Print every line of these records again with no changes.

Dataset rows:

□ □ □ □ □

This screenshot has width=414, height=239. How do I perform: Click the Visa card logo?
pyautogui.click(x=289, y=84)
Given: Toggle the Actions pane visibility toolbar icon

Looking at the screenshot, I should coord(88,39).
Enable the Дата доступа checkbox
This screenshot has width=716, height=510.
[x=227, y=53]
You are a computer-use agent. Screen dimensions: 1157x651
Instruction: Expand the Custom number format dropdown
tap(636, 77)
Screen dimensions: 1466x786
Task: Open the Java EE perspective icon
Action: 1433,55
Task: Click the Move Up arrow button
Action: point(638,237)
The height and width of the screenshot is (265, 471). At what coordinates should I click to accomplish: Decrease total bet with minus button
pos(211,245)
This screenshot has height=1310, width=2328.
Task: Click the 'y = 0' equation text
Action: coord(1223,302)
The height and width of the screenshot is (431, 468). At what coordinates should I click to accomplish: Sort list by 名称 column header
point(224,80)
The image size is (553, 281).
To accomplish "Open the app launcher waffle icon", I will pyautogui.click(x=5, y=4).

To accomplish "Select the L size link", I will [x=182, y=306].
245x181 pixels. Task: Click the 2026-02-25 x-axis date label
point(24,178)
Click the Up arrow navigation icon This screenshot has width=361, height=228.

□ □ □ □ □

### SOLUTION TO THIS PROBLEM
This screenshot has width=414, height=239. How do I perform: Click the Visa card logo?
pyautogui.click(x=289, y=84)
Given: Toggle the Actions pane visibility toolbar icon

Looking at the screenshot, I should coord(88,39).
Enable the Дата доступа checkbox
This screenshot has width=716, height=510.
[x=227, y=53]
You are a computer-use agent. Screen dimensions: 1157x651
Instruction: Expand the Custom number format dropdown
tap(636, 77)
Screen dimensions: 1466x786
Task: Open the Java EE perspective icon
Action: 1433,55
Task: Click the Move Up arrow button
Action: point(638,237)
The height and width of the screenshot is (265, 471). At what coordinates should I click to accomplish: Decrease total bet with minus button
pos(211,245)
This screenshot has height=1310, width=2328.
Task: Click the 'y = 0' equation text
Action: coord(1223,302)
The height and width of the screenshot is (431, 468). At what coordinates should I click to accomplish: Sort list by 名称 column header
point(224,80)
The image size is (553, 281).
To accomplish "Open the app launcher waffle icon", I will pyautogui.click(x=5, y=4).

To accomplish "Select the L size link", I will [x=182, y=306].
245x181 pixels. Task: Click the 2026-02-25 x-axis date label
point(24,178)
Click the Up arrow navigation icon This screenshot has width=361, height=228.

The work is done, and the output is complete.